R. A. Salvatore – Unutulmuş Diyarlar – 06 – Buzyeli Vadisi Serisi – 3 – Buçukluğun Mücevheri

Büyücü, genç kadına kararsızlıkla baktı. Kız ona sırtı dönük duruyordu; Adam onun kestane rengi buklelerle dolu gür saçlarının omuzlarına dökülüşünü görebiliyordu, parlak ve yaşam doluydular. Ama büyücü, kızın gözlerindeki kederi de biliyordu. Öylesine gençti ki, neredeyse bir çocuktu ve bir o kadar hoş bir masumluğu vardı. Fakat bu hoş kız çocuğu, onun sevgili Sydney’inin kalbine bir kılıç saptamıştı. Harkle Harpel, ölmüş aşkının hatırlamak istemediği anılarını bir kenara itti ve tepeyi inmeye başladı. “Güzel bir gün,” dedi neşeyle, genç kadının yanma vardığında. “Sence kuleye varmışlar mıdır?” diye sordu Cattibrie, bakışlarını güney ufkundan hiç ayırmadan.
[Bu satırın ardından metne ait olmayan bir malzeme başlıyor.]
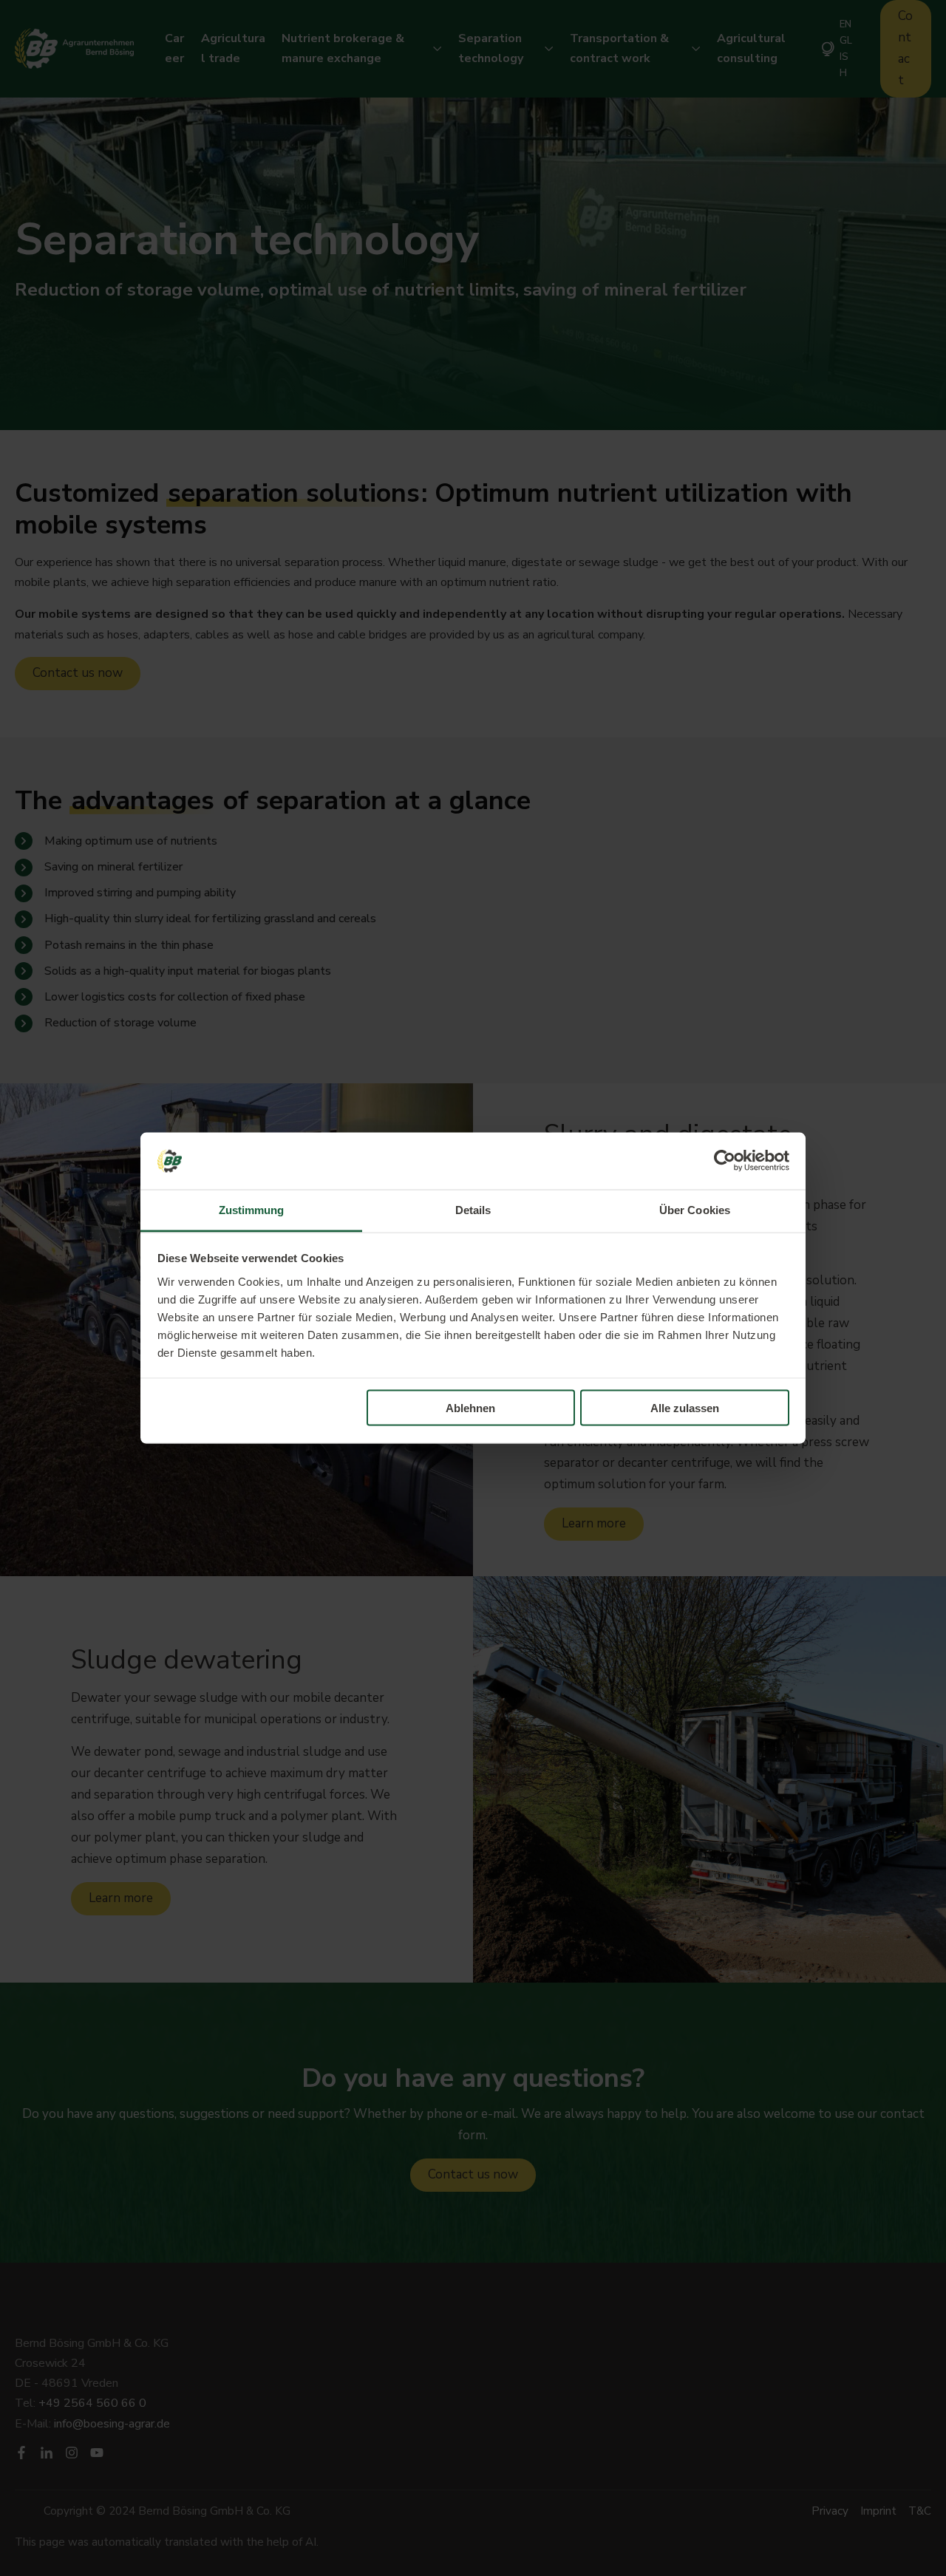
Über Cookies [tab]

Harkle omuz silkti. “Henüz değilse bile yakında varacaklardır.” Cattibrie’ı inceledi ve yaptığı şey yüzünden ona karşı hiçbir hiddet duygusu bulamadı içinde. Sydney’i öldürmüştü, bu doğruydu. Fakat Harkle ona sadece bir kez bakarak anladı ki, kızın kılıç tutan kolunu yönlendiren zorunluluktu, kötülük değil. Ve şimdi ona sadece acıyabiliyordu, o kadar. “Nasılsın?” diye kekeledi Harkle, onu ve dostlarını yakalayan feci hadiselerin tam ortasındayken göstermiş olduğu cesarete hayranlık duyarak.


Cattibrie başını salladı ve büyücüye doğru döndü. Koyu mavi gözlerinde kesinlikle keder vardı fakat daha çok, her türlü zayıflık emaresini uzaklaştıran inatçı bir kararlılıkla yanıp tutuşuyorlardı. Bruenor’u, yani kendisini evlatlık edinen ve çocukluğunun en erken günlerinden beri onu kendi öz kızı gibi yetiştiren cüceyi kaybetmişti. Ve Cattibrie’ın diğer dostları şu anda, bir kiralık katilin peşinde bütün güney diyarı boyunca umutsuz bir takip üzerindeydi. “Her şey ne kadar da çabuk değişti,” diye fısıldadı Harkle sessizce, genç kadına karşı bir acıma duygusu hissederek. Sadece birkaç hafta önce, Bruenor Battlehammer ve onun küçük grubunun Mithril Salonu’nun, yani cücenin kayıp anayurdunun arayışıyla Uzunsemer’e geldiği zamanı hatırladı. Hikâyelerin anlatıldığı ve Harpel klanıyla gelecekte kurulacak dostluk ilişkileri hakkında vaatlerin verildiği dostane bir buluşmaydı. İçlerinden hiçbiri, şeytan kalpli bir kiralık katil ile Harkle’ın sevgili Sydney’i tarafından yönetilen ikinci bir ekibin Cattibrie’ı esir tuttuğunu ve grubu takip etmek için toplanmakta olduğunu bilemezdi. Bruenor Mithril Salonu’nu bulmuş ve orada ölüp gitmişti. Ve Sydney, Harkle’ın delicesine sevdiği o kadın büyücü, cücenin ölümünde rol oynamıştı. Harkle kendini toplamak için derin bir nefes aldı. “Bruenor’un intikamı alınacak,” dedi sert bir yüz ifadesi takınarak. Cattibrie adamın yanağına bir öpücük kondurdu ve Sarmaşık Konak’a doğru tepeyi tırmanmaya başladı. Büyücünün duyduğu samimi ıstırabı anlıyordu ve Mithril Salonu’na dönüp orayı Battlehammer Klanı için geri alma yeminini yerine getirmesi konusunda, adamın kendisine yardım etme kararını içtenlikle takdir ediyordu. Ama Harkle için başka bir seçenek yoktu.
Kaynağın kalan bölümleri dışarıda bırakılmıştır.